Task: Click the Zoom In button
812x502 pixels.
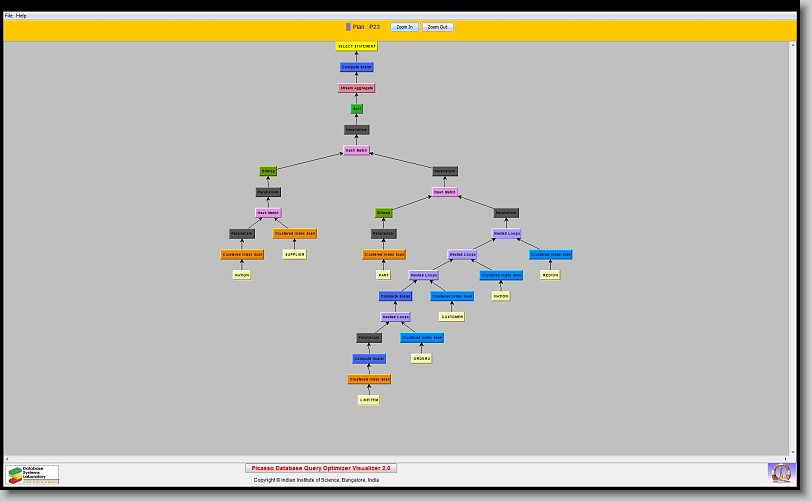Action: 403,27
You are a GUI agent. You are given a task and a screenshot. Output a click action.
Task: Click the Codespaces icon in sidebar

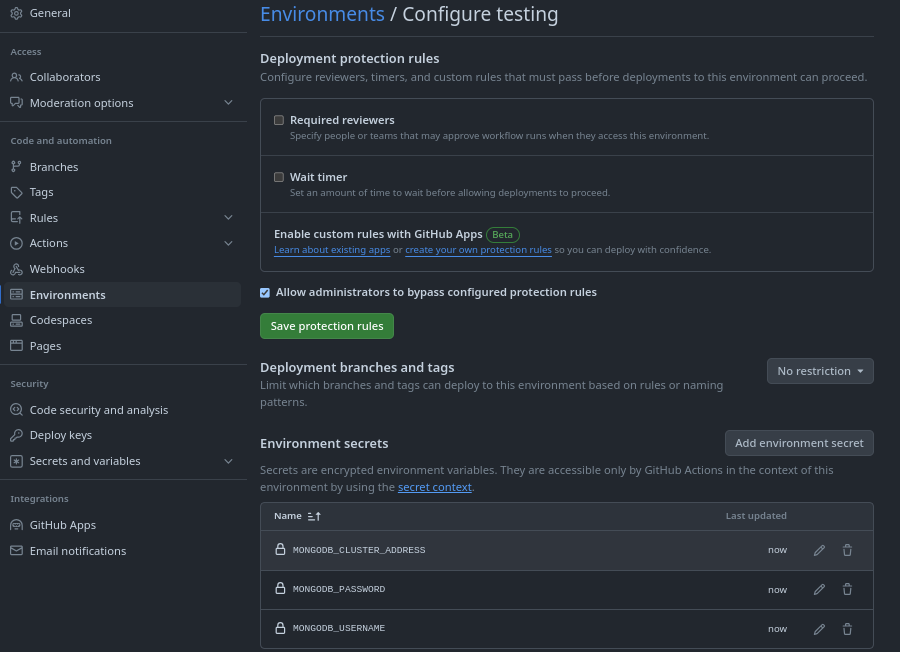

*WHAT THE EXERCISE ASKS:*
Copy every one of the lines above word for word, leaving out the pictures.

*THE ANSWER:*
Task: Click the Zoom In button
812x502 pixels.
Action: 403,27
You are a GUI agent. You are given a task and a screenshot. Output a click action.
Task: Click the Codespaces icon in sidebar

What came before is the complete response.